Não vou questionar índices de audiência, hoje nivelados por baixo, porque a mim não importa quantas pessoas param na frente da TV para assistir à novela das oito que chega, enfim, a seus últimos capítulos: ‘Passione’ é ruim, muito ruim, e ponto. O que acontece ali não pode ser justificado pura e simplesmente como ficção. Por mais longe da realidade que uma ficção possa ser, ela deve ser minimamente coerente com ela mesma, ter um fio condutor, uma linha e nada disso aconteceu com essa trama.
‘Passione’ chega ao fim sem que o público tenha um mocinho ou mocinha para torcer, sem que haja um desfecho de história de amor que emocione, sem que qualquer dos vilões mereça o ódio do público. E a relação de Clara e Danilo? E qual é a da Melina, afinal? E como o Fred, que era bronco no início da novela, virou executivo de sucesso? Quem é a heroína da trama, já que a Diana morreu? O que quer aconteça até o último capítulo não vai fazer qualquer diferença: Sílvio de Abreu pode ressuscitar quem quiser, pode transformar bons em maus e vice-versa que não há mais salvação para o samba do crioulo doido que criou.

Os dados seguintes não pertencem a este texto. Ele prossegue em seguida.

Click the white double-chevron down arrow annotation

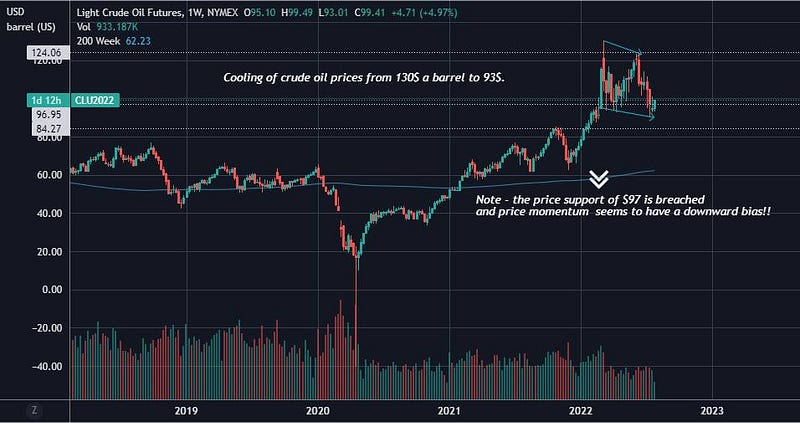pos(598,179)
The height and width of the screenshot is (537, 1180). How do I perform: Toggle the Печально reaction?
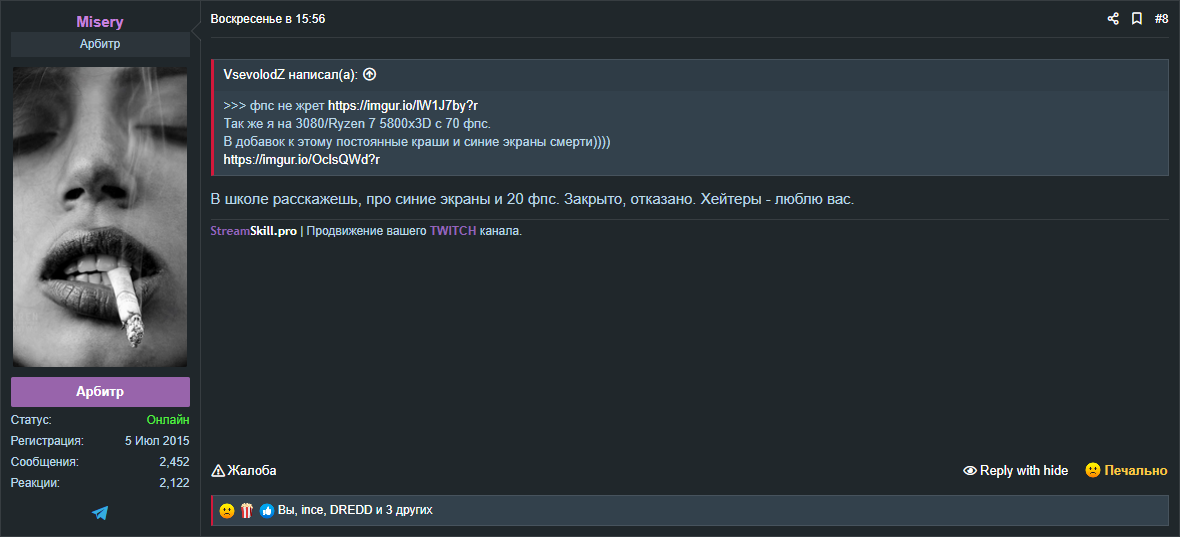(x=1126, y=471)
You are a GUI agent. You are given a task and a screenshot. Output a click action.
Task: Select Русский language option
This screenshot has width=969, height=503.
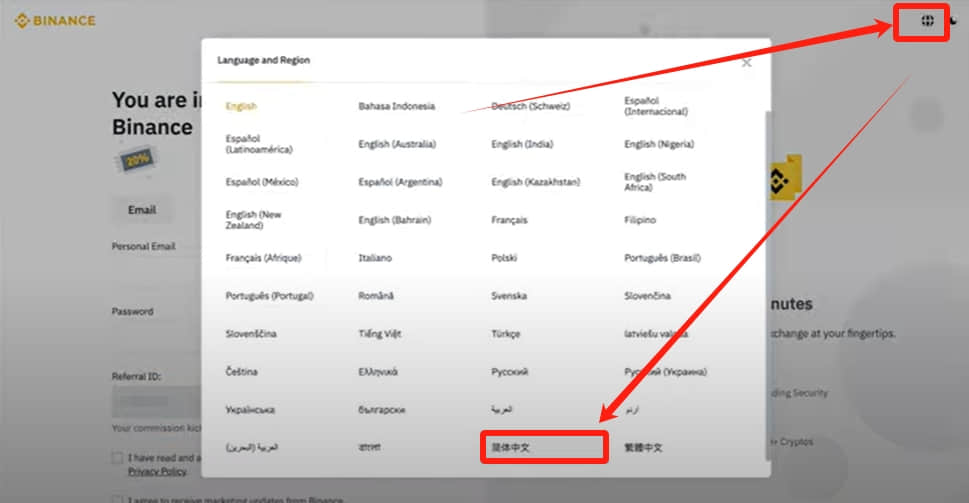coord(509,372)
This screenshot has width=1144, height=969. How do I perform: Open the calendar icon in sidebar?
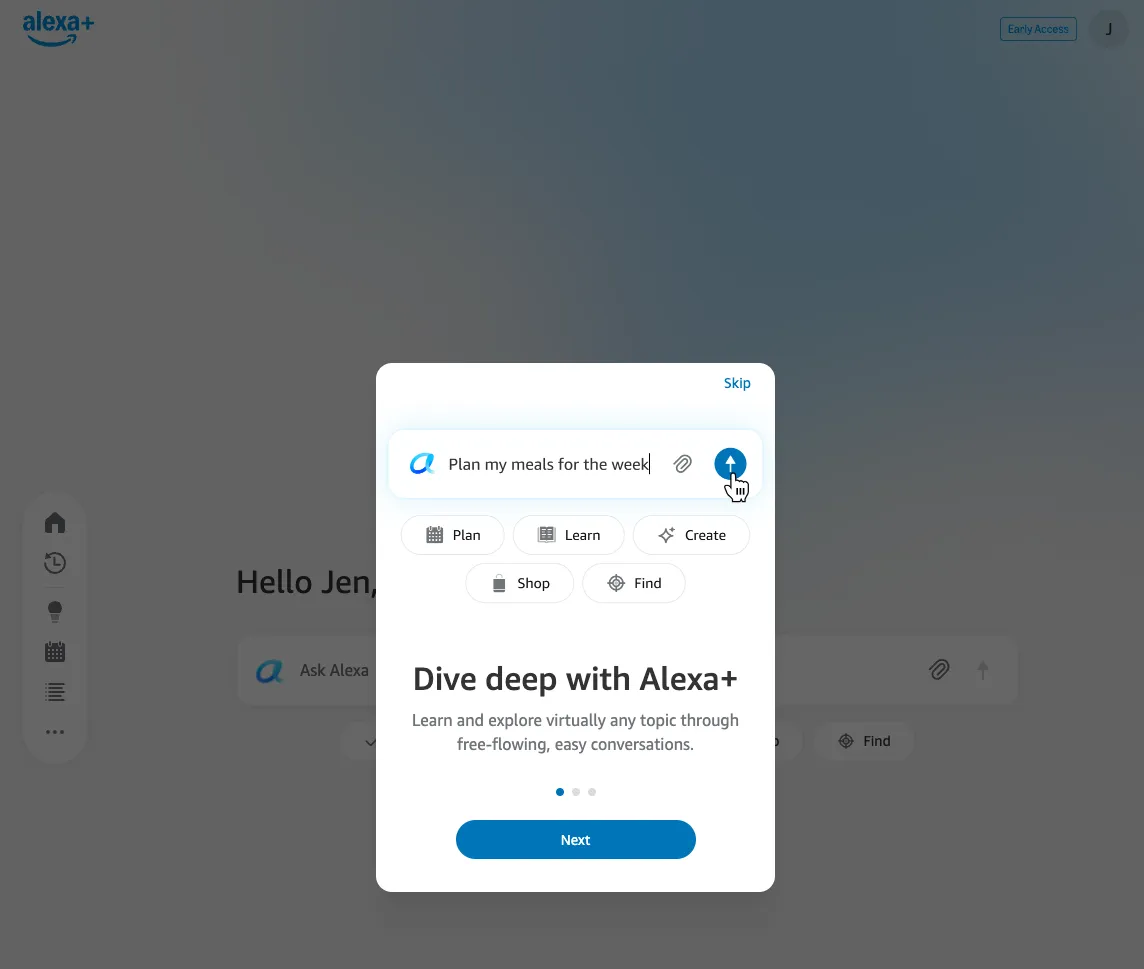pyautogui.click(x=55, y=652)
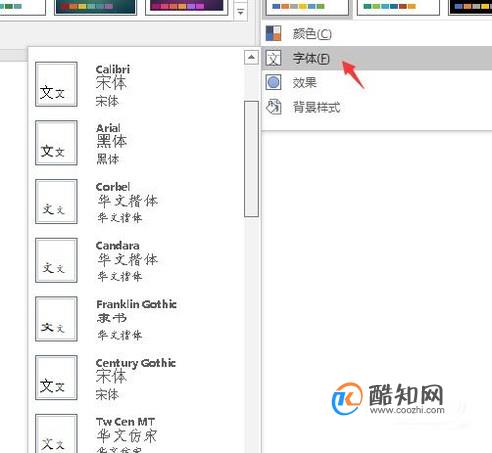Expand the theme variants gallery dropdown
Image resolution: width=492 pixels, height=453 pixels.
pos(240,12)
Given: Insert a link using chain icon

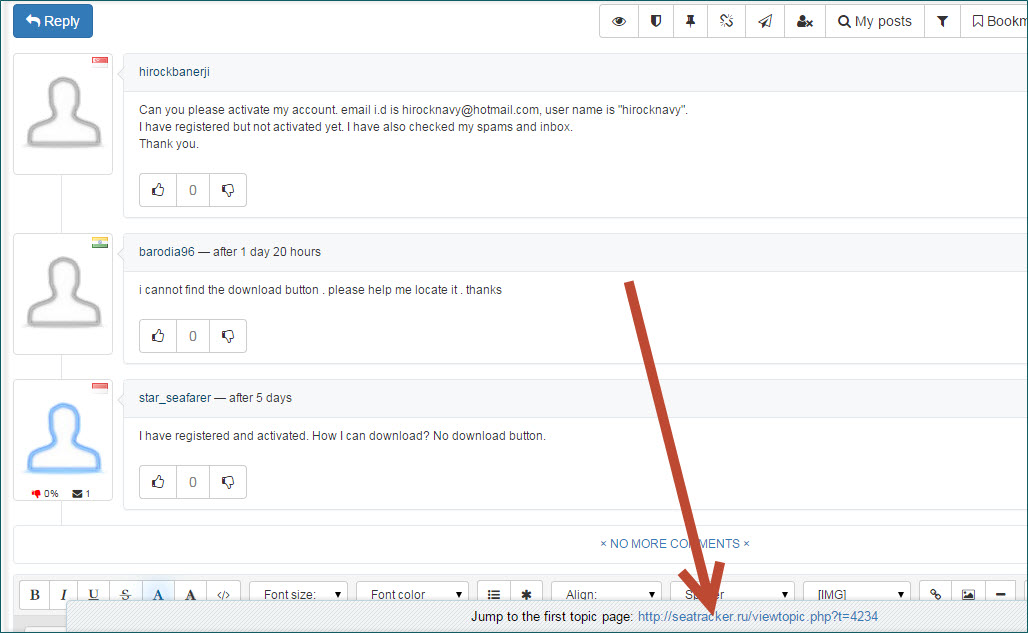Looking at the screenshot, I should coord(935,594).
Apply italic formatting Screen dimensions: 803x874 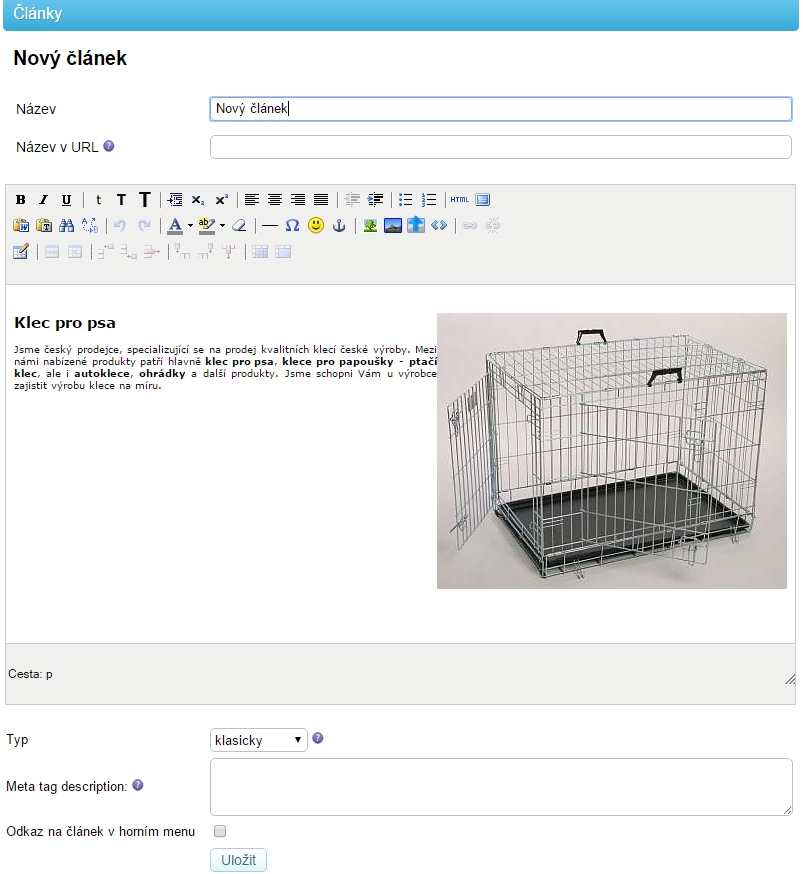43,199
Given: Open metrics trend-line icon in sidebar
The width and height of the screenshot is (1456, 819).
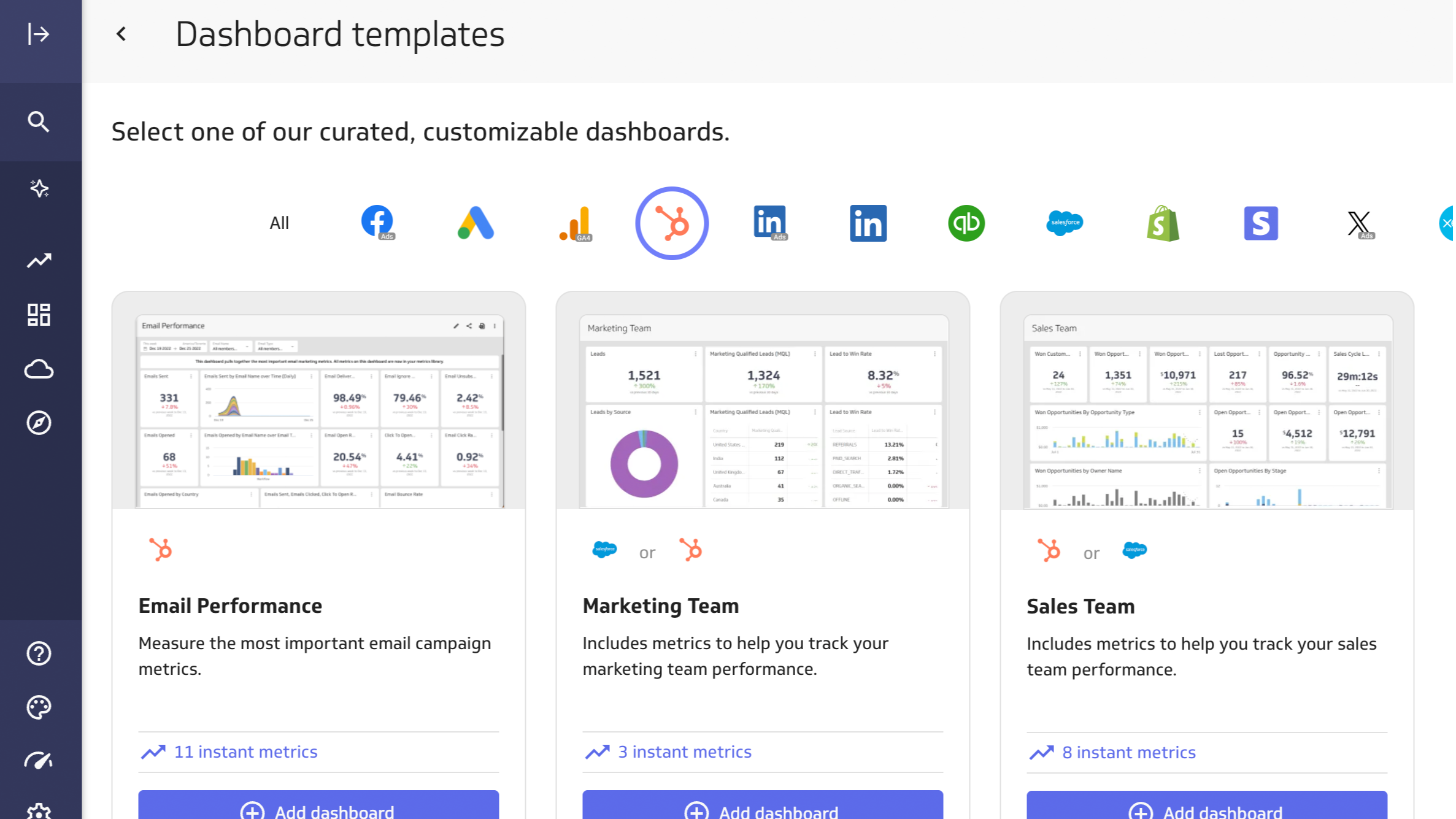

Sem contar a absoluta falta de valores da maioria dos personagens. Se a ideia era levantar polêmica, nem isso deu certo. O autor pegou pesado em situações que só provocaram repulsa, como a da avó que cafetinava as netas e que agora, vejam só, vai contar que abusava sexualmente de Gérson – numa tentativa de voltar à história do desvio de comportamento sexual do personagem de Marcello Antony que, como todas as outras, estava muito mal resolvida.
É uma pena que tanto espaço em horário nobre tenha sido assim desperdiçado. E é lamentável perceber que, mesmo diante de tantas críticas, mesmo sem decolar, ninguém se mexe para mudar nada, ninguém parece chegar e falar ‘pessoal, o público não está gostando, vamos fazer alguma coisa?’. Acho quase desrespeitoso.
A única novela de sucesso hoje é ‘Ti-ti-ti’, um remake. A fórmula está desgastada? Que se mude a fórmula, então. Por que não?
Ah, e alguém sabe dizer por que raios a novela se chama ‘Passione’? Paixão foi o que menos se viu ali.